• Selected excerpt
Amy Schofield 08 November 2017

Novartis has reported positive results from the Phase III trial of Kisqali® (ribociclib) combination therapy in premenopausal women with HR+/HER2- advanced or metastatic breast cancer.

The global MONALEESA-7 trial met the primary endpoint of progression-free survival (PFS) in premenopausal women with hormone-receptor positive, human epidermal growth factor receptor-2 negative (HR+/HER2-) advanced breast cancer, demonstrating superior efficacy of Kisqali combination therapy vs. endocrine treatment alone in first-line treatment of those women.

MONALEESA-7 is the first prospective global Phase III trial in more than two decades, designed specifically for premenopausal women diagnosed with advanced breast cancer to demonstrate superiority of any CDK4/6 inhibitor in combination with oral hormonal therapies and goserelin versus endocrine treatment alone in this patient population.

The randomised, double-blind, placebo-controlled trial investigating the efficacy and safety of Kisqali in combination with oral hormonal therapies and goserelin versus endocrine treatment alone in premenopausal or perimenopausal women with HR+/HER2- advanced breast cancer who had not previously received endocrine therapy for advanced disease.

• Exercise set
a) List the terms that describe the design of the trial in the final sentence of the Kisqali trial report.
b) Carry on the Kisqali trial report from its last sentence.

• Dataset section
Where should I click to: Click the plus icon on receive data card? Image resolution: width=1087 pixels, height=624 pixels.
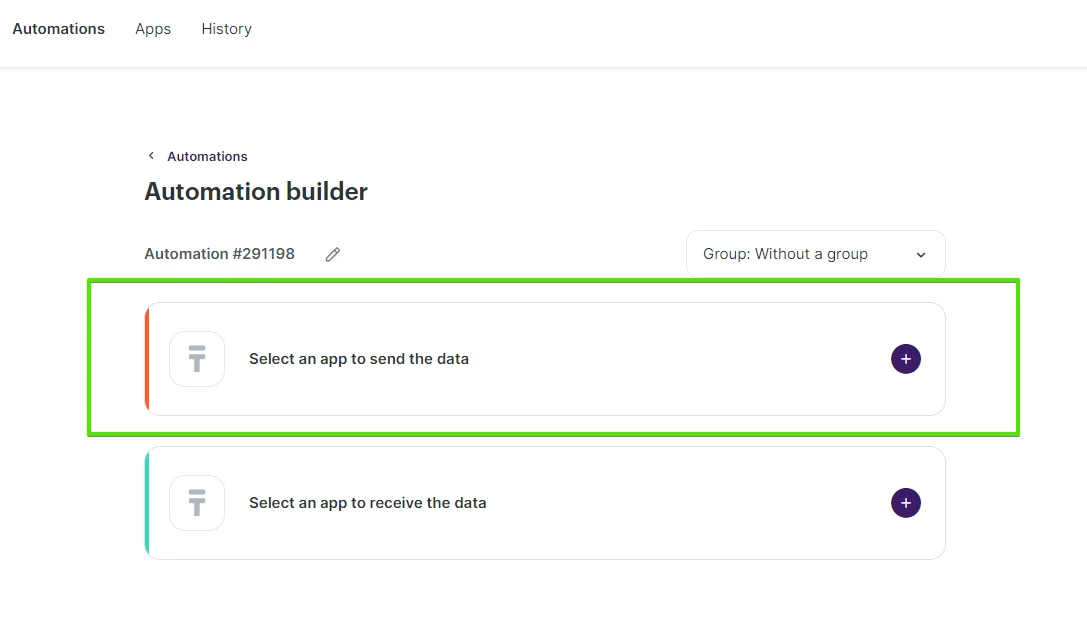pyautogui.click(x=905, y=503)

• Results for the exercise
a) randomised, double-blind, placebo-controlled

b)
More than 670 women ranging from 25-58 years in age were randomised in the trial. No additional safety signal was identified in the study.

Samit Hirawat, Executive Vice President and Head, Global Drug Development at Novartis Oncology, said: "There remains a significant unmet treatment need in younger women diagnosed with premenopausal advanced breast cancer, as the disease tends to be more aggressive with a poorer prognosis.

"We are excited that the study met its primary endpoint, which may allow us to expand the population of patients who can benefit from treatment with Kisqali."

Results will be presented at the 40th annual San Antonio Breast Cancer Symposium in December. Novartis plans to begin discussions with global health authorities worldwide.